*Work task*. Here is a set of records. Copy them all exactly.

========================

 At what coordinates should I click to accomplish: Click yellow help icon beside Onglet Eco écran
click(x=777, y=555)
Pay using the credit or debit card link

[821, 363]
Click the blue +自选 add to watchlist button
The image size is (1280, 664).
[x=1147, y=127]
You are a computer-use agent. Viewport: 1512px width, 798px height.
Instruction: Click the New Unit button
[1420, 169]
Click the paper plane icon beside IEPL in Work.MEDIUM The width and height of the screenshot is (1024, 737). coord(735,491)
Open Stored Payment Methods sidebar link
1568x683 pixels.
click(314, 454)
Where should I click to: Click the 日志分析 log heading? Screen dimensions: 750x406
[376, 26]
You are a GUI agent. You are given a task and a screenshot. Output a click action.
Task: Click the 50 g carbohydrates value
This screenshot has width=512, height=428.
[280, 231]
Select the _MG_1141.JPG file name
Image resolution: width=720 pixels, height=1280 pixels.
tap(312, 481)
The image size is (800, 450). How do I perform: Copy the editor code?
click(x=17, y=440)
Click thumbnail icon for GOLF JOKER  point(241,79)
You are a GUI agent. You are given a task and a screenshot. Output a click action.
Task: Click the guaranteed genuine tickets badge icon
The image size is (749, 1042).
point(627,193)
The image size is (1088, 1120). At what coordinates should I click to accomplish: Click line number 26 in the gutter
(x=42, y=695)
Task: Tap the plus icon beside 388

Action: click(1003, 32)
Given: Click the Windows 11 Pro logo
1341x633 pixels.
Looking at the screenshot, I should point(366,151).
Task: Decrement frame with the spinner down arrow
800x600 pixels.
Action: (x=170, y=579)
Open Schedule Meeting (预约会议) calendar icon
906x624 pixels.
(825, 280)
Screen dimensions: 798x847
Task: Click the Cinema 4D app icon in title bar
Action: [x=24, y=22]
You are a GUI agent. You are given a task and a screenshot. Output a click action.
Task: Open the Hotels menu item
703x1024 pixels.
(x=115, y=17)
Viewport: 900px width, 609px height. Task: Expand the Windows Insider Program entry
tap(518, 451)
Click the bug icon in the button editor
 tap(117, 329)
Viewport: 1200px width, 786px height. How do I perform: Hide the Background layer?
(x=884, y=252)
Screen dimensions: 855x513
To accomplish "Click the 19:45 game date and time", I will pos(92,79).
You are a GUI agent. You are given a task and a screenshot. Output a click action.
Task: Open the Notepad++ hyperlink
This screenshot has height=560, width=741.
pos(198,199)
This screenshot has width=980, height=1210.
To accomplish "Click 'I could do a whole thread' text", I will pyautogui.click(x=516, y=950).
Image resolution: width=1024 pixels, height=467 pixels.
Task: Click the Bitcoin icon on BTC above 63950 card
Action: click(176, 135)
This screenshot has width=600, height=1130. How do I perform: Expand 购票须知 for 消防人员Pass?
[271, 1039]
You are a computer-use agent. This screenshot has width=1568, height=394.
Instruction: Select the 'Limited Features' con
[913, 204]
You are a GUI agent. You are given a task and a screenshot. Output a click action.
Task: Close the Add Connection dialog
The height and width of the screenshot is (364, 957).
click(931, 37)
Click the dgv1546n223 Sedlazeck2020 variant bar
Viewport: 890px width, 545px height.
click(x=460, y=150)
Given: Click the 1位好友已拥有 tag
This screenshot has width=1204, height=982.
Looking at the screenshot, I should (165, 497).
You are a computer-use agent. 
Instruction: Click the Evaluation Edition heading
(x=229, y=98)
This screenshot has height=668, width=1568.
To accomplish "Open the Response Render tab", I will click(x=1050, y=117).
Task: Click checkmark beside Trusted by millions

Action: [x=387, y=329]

========================

*Result for this exercise*.
 At what coordinates should I click to accomplish: Click yellow help icon beside Onglet Eco écran
click(x=777, y=555)
Pay using the credit or debit card link

[821, 363]
Click the blue +自选 add to watchlist button
The image size is (1280, 664).
[x=1147, y=127]
You are a computer-use agent. Viewport: 1512px width, 798px height.
Instruction: Click the New Unit button
[1420, 169]
Click the paper plane icon beside IEPL in Work.MEDIUM The width and height of the screenshot is (1024, 737). coord(735,491)
Open Stored Payment Methods sidebar link
1568x683 pixels.
click(314, 454)
Where should I click to: Click the 日志分析 log heading? Screen dimensions: 750x406
[376, 26]
You are a GUI agent. You are given a task and a screenshot. Output a click action.
Task: Click the 50 g carbohydrates value
This screenshot has width=512, height=428.
[280, 231]
Select the _MG_1141.JPG file name
Image resolution: width=720 pixels, height=1280 pixels.
tap(312, 481)
The image size is (800, 450). How do I perform: Copy the editor code?
click(x=17, y=440)
Click thumbnail icon for GOLF JOKER  point(241,79)
You are a GUI agent. You are given a task and a screenshot. Output a click action.
Task: Click the guaranteed genuine tickets badge icon
The image size is (749, 1042).
point(627,193)
The image size is (1088, 1120). At what coordinates should I click to accomplish: Click line number 26 in the gutter
(x=42, y=695)
Task: Tap the plus icon beside 388

Action: click(1003, 32)
Given: Click the Windows 11 Pro logo
1341x633 pixels.
Looking at the screenshot, I should point(366,151).
Task: Decrement frame with the spinner down arrow
800x600 pixels.
Action: (x=170, y=579)
Open Schedule Meeting (预约会议) calendar icon
906x624 pixels.
(825, 280)
Screen dimensions: 798x847
Task: Click the Cinema 4D app icon in title bar
Action: [x=24, y=22]
You are a GUI agent. You are given a task and a screenshot. Output a click action.
Task: Open the Hotels menu item
703x1024 pixels.
(x=115, y=17)
Viewport: 900px width, 609px height. Task: Expand the Windows Insider Program entry
tap(518, 451)
Click the bug icon in the button editor
 tap(117, 329)
Viewport: 1200px width, 786px height. How do I perform: Hide the Background layer?
(x=884, y=252)
Screen dimensions: 855x513
To accomplish "Click the 19:45 game date and time", I will pos(92,79).
You are a GUI agent. You are given a task and a screenshot. Output a click action.
Task: Open the Notepad++ hyperlink
This screenshot has height=560, width=741.
pos(198,199)
This screenshot has width=980, height=1210.
To accomplish "Click 'I could do a whole thread' text", I will pyautogui.click(x=516, y=950).
Image resolution: width=1024 pixels, height=467 pixels.
Task: Click the Bitcoin icon on BTC above 63950 card
Action: click(176, 135)
This screenshot has width=600, height=1130. How do I perform: Expand 购票须知 for 消防人员Pass?
[271, 1039]
You are a computer-use agent. This screenshot has width=1568, height=394.
Instruction: Select the 'Limited Features' con
[913, 204]
You are a GUI agent. You are given a task and a screenshot. Output a click action.
Task: Close the Add Connection dialog
The height and width of the screenshot is (364, 957).
click(931, 37)
Click the dgv1546n223 Sedlazeck2020 variant bar
Viewport: 890px width, 545px height.
click(x=460, y=150)
Given: Click the 1位好友已拥有 tag
This screenshot has width=1204, height=982.
Looking at the screenshot, I should (165, 497).
You are a computer-use agent. 
Instruction: Click the Evaluation Edition heading
(x=229, y=98)
This screenshot has height=668, width=1568.
To accomplish "Open the Response Render tab", I will click(x=1050, y=117).
Task: Click checkmark beside Trusted by millions

Action: [x=387, y=329]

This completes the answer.